(Beginning of DATA TO PROCESS)

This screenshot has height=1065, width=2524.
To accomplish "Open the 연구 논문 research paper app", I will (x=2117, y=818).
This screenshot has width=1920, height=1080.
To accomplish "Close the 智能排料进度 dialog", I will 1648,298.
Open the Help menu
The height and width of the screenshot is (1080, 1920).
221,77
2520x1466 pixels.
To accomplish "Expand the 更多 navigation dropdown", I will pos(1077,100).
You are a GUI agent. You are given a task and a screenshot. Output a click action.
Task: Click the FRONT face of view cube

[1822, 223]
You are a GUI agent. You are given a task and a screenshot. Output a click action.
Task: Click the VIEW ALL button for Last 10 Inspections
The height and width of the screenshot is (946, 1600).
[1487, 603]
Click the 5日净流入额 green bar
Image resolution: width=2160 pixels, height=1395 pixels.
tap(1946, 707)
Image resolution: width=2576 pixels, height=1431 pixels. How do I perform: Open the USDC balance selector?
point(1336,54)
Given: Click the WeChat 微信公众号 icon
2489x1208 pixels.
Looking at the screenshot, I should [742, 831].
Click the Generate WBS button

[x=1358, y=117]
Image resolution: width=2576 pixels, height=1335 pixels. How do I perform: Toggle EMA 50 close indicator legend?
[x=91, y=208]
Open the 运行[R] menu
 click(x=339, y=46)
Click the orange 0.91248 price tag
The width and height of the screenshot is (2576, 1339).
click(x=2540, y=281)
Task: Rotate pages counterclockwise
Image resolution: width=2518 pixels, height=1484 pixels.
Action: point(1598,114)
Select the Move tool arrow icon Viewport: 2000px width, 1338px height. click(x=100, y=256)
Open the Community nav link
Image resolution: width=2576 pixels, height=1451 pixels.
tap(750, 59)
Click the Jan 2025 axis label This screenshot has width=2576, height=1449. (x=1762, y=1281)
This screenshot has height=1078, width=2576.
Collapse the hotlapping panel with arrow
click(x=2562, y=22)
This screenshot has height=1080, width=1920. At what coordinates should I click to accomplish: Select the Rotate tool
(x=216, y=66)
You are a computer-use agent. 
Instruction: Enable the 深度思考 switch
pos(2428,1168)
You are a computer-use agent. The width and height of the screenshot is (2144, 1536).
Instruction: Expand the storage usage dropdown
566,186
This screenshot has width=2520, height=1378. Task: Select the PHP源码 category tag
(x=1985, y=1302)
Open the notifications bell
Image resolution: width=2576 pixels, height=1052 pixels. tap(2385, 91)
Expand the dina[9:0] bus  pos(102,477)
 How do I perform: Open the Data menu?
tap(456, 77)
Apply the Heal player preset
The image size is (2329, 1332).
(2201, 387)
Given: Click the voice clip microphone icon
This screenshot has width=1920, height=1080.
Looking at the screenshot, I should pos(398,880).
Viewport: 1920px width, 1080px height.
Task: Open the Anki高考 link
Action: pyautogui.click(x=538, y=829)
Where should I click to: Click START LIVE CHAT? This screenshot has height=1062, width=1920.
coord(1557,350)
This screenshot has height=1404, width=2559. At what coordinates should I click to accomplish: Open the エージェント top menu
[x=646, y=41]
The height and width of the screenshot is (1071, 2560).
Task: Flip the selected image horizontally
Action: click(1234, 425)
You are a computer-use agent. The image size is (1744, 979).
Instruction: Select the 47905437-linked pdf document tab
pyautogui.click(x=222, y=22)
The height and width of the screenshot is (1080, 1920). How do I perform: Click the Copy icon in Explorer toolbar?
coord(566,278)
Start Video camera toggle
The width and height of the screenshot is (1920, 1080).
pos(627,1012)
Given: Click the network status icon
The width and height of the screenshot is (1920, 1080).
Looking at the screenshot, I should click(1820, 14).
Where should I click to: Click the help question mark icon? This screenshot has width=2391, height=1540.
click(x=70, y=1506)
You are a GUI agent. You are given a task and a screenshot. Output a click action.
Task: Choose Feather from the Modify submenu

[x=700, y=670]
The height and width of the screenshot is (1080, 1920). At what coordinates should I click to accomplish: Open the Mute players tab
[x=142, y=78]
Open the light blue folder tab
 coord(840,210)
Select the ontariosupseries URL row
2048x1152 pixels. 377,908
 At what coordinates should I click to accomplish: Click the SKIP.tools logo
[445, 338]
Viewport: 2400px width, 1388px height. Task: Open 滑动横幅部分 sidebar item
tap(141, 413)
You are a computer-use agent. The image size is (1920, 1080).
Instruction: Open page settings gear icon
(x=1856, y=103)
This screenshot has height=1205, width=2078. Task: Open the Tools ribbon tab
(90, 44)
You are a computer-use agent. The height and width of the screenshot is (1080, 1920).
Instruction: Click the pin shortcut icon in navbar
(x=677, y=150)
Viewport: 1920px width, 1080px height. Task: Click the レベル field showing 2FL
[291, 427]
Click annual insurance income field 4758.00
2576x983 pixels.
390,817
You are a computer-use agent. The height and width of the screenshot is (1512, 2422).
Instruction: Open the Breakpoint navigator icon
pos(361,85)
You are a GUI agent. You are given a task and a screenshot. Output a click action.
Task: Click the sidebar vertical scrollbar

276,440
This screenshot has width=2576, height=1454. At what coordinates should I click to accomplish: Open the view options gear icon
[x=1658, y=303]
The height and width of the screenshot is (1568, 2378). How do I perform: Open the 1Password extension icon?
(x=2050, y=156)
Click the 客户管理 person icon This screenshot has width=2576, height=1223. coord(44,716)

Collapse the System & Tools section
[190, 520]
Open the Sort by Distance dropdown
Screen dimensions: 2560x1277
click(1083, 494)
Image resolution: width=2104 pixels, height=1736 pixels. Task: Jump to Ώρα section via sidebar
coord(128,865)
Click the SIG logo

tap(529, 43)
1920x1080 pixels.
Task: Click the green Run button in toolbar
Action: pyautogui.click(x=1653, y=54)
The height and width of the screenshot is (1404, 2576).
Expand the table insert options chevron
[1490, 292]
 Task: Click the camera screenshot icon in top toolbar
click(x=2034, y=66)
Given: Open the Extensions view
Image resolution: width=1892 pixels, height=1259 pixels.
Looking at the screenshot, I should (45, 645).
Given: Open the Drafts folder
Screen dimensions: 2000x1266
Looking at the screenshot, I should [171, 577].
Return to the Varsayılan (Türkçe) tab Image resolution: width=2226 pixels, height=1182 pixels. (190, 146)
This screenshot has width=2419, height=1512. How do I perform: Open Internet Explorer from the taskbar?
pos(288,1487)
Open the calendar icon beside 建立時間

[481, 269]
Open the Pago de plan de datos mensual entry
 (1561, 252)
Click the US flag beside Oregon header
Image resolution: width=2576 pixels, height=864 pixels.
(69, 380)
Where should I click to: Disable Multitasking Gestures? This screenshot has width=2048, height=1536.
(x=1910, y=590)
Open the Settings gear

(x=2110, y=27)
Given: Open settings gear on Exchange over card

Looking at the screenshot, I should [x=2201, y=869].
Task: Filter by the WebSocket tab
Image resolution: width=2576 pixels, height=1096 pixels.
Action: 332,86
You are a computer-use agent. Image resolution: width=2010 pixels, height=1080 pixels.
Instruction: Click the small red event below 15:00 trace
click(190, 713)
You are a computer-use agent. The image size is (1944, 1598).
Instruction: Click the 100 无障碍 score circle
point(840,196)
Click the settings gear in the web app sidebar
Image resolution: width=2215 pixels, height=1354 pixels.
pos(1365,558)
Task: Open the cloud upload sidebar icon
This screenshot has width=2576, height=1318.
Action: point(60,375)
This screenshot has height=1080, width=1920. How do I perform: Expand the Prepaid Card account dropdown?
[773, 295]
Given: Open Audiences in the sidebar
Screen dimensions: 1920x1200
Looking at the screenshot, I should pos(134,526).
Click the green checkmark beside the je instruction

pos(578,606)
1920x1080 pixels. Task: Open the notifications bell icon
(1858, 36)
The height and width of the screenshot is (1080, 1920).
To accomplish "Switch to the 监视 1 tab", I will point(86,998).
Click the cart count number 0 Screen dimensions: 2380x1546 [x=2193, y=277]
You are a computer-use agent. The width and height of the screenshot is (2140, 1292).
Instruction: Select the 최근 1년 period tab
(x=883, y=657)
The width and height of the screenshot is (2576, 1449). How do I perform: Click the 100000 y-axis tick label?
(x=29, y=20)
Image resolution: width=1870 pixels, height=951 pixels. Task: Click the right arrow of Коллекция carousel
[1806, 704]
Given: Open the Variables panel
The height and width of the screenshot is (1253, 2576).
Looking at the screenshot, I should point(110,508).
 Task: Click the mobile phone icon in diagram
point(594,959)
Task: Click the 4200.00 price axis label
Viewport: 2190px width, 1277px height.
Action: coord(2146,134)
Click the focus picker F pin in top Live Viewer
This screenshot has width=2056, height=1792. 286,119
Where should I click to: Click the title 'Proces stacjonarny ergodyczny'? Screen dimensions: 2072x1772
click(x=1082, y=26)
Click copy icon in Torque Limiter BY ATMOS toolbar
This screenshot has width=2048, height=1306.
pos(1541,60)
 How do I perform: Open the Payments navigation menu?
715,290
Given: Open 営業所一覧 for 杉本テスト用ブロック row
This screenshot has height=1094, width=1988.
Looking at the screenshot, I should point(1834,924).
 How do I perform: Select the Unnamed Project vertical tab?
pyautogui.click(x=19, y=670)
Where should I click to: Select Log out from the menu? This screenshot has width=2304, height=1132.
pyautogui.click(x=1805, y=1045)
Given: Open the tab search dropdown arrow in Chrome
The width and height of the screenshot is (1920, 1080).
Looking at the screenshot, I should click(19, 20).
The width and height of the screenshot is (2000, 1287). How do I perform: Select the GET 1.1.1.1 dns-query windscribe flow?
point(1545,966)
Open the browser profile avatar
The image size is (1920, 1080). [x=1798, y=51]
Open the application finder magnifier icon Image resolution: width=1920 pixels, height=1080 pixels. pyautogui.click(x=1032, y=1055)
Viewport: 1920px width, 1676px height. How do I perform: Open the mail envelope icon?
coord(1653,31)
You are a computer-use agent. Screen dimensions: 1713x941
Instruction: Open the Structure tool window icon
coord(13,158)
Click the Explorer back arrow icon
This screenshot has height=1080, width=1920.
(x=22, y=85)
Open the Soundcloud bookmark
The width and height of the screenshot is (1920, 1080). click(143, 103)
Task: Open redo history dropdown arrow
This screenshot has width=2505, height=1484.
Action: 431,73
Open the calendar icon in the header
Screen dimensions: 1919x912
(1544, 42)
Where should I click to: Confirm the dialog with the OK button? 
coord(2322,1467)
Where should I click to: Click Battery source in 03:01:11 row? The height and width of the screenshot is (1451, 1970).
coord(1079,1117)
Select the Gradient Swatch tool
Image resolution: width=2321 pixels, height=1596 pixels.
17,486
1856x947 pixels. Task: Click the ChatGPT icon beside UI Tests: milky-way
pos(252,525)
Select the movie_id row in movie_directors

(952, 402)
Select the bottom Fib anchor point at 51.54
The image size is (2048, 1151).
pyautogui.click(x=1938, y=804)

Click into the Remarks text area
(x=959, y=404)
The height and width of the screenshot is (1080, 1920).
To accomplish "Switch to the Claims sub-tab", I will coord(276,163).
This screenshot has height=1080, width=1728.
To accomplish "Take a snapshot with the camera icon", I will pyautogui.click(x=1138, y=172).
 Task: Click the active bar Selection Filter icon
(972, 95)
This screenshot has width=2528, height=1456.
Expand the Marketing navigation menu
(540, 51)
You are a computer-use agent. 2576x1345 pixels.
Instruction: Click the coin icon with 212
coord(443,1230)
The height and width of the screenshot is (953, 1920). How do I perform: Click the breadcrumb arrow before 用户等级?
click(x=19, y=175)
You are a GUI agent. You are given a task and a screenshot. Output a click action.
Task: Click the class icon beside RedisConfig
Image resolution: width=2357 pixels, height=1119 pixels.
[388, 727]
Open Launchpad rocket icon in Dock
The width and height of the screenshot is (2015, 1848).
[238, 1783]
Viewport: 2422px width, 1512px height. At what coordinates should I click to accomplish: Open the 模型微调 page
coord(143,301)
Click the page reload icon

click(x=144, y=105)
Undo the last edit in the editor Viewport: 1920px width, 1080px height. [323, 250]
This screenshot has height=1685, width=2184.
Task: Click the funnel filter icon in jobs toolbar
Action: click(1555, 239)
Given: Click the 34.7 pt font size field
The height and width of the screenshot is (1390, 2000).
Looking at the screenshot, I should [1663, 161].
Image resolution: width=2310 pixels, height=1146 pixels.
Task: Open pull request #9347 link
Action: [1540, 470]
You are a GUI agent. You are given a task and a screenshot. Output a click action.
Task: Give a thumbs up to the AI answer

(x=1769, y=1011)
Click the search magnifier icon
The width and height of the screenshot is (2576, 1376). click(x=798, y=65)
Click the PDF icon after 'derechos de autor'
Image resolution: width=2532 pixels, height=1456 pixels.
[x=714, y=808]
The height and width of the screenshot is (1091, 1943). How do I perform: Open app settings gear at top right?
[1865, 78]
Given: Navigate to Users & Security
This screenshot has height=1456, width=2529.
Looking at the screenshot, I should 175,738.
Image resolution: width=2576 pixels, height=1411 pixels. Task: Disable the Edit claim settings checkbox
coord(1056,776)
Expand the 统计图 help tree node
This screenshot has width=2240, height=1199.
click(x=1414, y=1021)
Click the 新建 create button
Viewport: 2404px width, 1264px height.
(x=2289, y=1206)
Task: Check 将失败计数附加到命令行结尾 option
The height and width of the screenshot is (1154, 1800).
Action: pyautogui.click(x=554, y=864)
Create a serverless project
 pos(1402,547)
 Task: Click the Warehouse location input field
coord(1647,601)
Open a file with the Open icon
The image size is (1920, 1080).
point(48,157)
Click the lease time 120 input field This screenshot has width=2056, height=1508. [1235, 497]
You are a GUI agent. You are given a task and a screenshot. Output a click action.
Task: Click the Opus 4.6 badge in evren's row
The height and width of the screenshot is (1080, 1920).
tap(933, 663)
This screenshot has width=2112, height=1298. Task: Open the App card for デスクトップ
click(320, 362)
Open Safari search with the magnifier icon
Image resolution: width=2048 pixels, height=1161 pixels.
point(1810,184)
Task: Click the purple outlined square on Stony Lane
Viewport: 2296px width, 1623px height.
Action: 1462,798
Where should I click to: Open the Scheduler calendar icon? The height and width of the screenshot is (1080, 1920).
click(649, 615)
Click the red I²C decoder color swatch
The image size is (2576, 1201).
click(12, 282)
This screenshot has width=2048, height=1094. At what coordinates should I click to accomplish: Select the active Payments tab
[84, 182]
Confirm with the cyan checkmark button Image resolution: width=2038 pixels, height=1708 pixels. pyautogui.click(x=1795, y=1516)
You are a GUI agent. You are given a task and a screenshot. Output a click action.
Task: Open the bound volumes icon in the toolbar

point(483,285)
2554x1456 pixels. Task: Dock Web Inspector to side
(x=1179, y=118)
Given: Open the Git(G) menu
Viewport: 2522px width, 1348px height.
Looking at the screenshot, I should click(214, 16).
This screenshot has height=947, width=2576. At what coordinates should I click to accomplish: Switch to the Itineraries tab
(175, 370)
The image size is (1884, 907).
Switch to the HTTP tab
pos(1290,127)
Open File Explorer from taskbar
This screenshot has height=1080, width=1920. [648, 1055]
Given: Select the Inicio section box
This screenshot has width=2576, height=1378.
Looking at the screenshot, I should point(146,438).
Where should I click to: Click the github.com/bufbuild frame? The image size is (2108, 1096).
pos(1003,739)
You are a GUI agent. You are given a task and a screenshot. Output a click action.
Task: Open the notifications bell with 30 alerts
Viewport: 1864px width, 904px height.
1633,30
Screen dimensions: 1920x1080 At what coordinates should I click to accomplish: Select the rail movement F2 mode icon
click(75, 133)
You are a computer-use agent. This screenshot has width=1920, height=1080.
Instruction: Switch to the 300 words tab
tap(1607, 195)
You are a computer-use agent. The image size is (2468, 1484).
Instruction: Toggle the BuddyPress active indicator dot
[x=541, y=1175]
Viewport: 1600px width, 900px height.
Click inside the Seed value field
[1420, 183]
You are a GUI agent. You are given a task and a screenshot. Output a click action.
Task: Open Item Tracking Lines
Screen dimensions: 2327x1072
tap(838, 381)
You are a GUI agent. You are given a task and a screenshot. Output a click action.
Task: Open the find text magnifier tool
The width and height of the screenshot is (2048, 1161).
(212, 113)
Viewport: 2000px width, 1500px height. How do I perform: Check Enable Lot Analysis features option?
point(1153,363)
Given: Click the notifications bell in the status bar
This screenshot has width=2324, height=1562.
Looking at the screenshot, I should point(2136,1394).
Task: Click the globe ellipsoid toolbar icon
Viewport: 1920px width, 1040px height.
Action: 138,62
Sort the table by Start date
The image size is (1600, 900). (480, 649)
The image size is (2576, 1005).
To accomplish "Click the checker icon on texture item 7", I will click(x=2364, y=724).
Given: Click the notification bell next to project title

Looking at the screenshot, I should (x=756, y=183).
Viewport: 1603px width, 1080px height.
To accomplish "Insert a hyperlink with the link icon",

(End of DATA TO PROCESS)

Search the records line by line for the word "header" and copy every line where it appears.

EXPECTED ANSWER
Click the US flag beside Oregon header
Open the calendar icon in the header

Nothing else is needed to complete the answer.